***** Records for this exercise

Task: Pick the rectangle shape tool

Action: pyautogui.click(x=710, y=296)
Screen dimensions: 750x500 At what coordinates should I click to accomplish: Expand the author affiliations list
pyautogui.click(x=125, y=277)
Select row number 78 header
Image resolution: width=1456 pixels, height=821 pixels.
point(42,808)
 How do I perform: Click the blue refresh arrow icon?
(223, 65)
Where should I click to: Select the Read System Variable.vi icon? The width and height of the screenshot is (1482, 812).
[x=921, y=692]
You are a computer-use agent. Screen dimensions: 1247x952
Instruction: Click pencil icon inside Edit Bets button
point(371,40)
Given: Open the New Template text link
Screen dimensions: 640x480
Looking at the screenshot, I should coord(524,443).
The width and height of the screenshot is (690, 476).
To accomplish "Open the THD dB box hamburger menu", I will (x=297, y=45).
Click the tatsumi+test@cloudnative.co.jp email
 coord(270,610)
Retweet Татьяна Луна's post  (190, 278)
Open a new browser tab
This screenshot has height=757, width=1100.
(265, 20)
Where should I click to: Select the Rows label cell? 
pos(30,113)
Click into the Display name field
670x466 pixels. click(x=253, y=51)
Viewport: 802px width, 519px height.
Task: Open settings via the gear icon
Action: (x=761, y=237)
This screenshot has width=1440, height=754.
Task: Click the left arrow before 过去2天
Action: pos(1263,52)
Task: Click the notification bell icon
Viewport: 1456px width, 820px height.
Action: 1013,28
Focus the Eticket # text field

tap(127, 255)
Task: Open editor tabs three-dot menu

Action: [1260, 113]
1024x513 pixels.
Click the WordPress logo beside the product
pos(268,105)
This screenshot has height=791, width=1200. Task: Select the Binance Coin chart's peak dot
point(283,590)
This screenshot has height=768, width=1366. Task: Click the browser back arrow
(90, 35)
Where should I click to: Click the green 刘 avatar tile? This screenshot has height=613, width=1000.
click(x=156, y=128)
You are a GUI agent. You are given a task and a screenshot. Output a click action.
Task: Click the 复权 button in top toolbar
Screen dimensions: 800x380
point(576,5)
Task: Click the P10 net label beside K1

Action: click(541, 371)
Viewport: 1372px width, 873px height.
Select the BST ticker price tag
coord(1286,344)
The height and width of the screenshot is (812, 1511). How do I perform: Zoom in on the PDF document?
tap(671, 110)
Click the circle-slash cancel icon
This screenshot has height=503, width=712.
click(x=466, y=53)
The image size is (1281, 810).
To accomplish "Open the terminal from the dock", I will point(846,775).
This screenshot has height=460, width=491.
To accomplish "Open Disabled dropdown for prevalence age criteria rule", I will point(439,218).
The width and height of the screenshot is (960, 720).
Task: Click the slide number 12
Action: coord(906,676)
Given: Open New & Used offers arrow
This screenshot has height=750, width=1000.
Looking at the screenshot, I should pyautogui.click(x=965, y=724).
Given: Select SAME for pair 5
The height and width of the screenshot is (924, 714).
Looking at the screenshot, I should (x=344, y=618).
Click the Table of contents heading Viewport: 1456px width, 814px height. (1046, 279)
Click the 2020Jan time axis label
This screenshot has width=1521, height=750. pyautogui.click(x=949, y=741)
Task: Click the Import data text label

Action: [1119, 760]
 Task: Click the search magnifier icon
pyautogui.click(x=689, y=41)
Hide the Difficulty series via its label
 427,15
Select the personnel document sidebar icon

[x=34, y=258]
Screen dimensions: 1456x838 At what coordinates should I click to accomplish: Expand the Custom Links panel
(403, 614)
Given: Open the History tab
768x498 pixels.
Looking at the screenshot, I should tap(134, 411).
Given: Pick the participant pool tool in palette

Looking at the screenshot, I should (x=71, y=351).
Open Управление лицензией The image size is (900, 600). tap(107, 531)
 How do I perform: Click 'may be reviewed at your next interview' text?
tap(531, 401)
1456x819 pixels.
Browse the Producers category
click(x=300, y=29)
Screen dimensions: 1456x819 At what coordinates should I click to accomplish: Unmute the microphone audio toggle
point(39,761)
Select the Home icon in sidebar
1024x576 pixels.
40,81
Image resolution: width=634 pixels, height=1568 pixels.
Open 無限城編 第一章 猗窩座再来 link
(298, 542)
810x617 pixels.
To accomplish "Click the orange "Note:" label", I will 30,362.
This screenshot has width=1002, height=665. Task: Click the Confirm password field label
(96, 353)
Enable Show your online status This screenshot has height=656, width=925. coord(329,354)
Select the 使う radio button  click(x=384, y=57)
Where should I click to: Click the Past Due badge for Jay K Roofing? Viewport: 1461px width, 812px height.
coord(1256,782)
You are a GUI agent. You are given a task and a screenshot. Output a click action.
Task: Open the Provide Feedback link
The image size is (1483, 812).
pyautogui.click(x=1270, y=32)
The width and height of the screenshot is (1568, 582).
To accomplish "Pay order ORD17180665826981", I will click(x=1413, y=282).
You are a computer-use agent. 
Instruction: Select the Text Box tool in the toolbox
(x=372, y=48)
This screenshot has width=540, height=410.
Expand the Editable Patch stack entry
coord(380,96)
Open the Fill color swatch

**********

_Short exercise_. Starting at the line that contains "Task: Click the Import data text label" and stopping after the line that contains "will click(x=1413, y=282).", rewrite only those lines, swapping "Screen dimensions" for "Display size" and leaving everything else unchanged.

_Output below_.
Task: Click the Import data text label

Action: [1119, 760]
 Task: Click the search magnifier icon
pyautogui.click(x=689, y=41)
Hide the Difficulty series via its label
 427,15
Select the personnel document sidebar icon

[x=34, y=258]
Display size: 1456x838 At what coordinates should I click to accomplish: Expand the Custom Links panel
(403, 614)
Given: Open the History tab
768x498 pixels.
Looking at the screenshot, I should tap(134, 411).
Given: Pick the participant pool tool in palette

Looking at the screenshot, I should (x=71, y=351).
Open Управление лицензией The image size is (900, 600). tap(107, 531)
 How do I perform: Click 'may be reviewed at your next interview' text?
tap(531, 401)
1456x819 pixels.
Browse the Producers category
click(x=300, y=29)
Display size: 1456x819 At what coordinates should I click to accomplish: Unmute the microphone audio toggle
point(39,761)
Select the Home icon in sidebar
1024x576 pixels.
40,81
Image resolution: width=634 pixels, height=1568 pixels.
Open 無限城編 第一章 猗窩座再来 link
(298, 542)
810x617 pixels.
To accomplish "Click the orange "Note:" label", I will 30,362.
This screenshot has width=1002, height=665. Task: Click the Confirm password field label
(96, 353)
Enable Show your online status This screenshot has height=656, width=925. coord(329,354)
Select the 使う radio button  click(x=384, y=57)
Where should I click to: Click the Past Due badge for Jay K Roofing? Viewport: 1461px width, 812px height.
coord(1256,782)
You are a GUI agent. You are given a task and a screenshot. Output a click action.
Task: Open the Provide Feedback link
The image size is (1483, 812).
pyautogui.click(x=1270, y=32)
The width and height of the screenshot is (1568, 582).
To accomplish "Pay order ORD17180665826981", I will click(x=1413, y=282).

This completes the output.